As such, the soil samples will be analysed first through the standard diagnostic protocol at Plant and Food Research and then by researchers from the Host, Pathogen & Environment; Risk Assessment & Ecosystem Impacts; and Control, Protect, Cure themes within Ngā Rākau Taketake. These analyses will investigate the chemical, physical and biological properties of the soil, providing information on how these factors could affect pathogen survival, establishment, suppression and spread.  
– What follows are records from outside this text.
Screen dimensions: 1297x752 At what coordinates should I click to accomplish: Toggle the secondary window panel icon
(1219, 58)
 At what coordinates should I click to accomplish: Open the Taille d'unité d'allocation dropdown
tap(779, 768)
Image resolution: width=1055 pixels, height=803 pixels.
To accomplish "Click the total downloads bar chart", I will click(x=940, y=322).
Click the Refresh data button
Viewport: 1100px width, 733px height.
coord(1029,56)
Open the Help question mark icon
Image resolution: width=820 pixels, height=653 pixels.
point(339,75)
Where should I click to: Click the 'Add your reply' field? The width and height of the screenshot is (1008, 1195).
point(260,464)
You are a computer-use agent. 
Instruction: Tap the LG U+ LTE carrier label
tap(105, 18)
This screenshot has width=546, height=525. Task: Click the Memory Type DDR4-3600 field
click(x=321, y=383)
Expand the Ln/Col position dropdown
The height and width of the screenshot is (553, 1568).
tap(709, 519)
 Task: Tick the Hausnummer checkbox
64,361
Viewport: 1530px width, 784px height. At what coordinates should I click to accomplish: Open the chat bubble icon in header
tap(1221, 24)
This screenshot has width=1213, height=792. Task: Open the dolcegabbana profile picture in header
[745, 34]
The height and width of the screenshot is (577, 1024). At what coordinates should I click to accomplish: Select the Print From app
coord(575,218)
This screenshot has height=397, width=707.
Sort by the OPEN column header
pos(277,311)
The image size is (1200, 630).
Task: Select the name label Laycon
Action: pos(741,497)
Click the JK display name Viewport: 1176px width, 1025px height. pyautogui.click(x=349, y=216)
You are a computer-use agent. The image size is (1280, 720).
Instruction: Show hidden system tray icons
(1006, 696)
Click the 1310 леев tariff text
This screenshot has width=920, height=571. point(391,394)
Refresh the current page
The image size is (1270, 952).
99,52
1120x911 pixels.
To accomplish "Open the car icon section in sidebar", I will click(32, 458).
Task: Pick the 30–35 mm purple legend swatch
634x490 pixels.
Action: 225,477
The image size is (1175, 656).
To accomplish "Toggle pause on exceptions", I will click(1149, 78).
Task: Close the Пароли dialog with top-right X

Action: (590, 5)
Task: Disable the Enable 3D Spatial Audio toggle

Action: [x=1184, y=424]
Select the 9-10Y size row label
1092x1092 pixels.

“This is a large team effort being led by Auckland Council which highlights the opportunity for operational management and researchers to work together, more efficiently utilise resources and increase our collective knowledge on the ecology, pathology and management of kauri dieback.” 

Also contributing to the programme are researchers from Massey University, Manaaki Whenua – Landcare Research, Victoria University of Wellington, Auckland University of Technology, The University of Auckland and The George Mason Centre for the Natural Environment, with a focus on post-graduate students carrying out a lot of this research. 

For those areas in the Waitākere Ranges that are being studied for the first time, this program will provide a better understanding of the extent of kauri dieback disease across the regional park. In the areas that have been studied already, this program will provide the chance to assess how P. agathidicida has spread and how expression of the disease may have changed over time.  

This will be the first monitoring programme to provide a comprehensive assessment of the prevalence of kauri dieback disease in the Waitākere Ranges, and will provide essential information for the Council to consider when determining how best to apply management interventions in the regional park in order to protect the health of our iconic kauri. The data provided by this programme, especially in terms of understanding how the pathogen establishes, survives and spreads, will play a vital role in how the disease is managed across the country.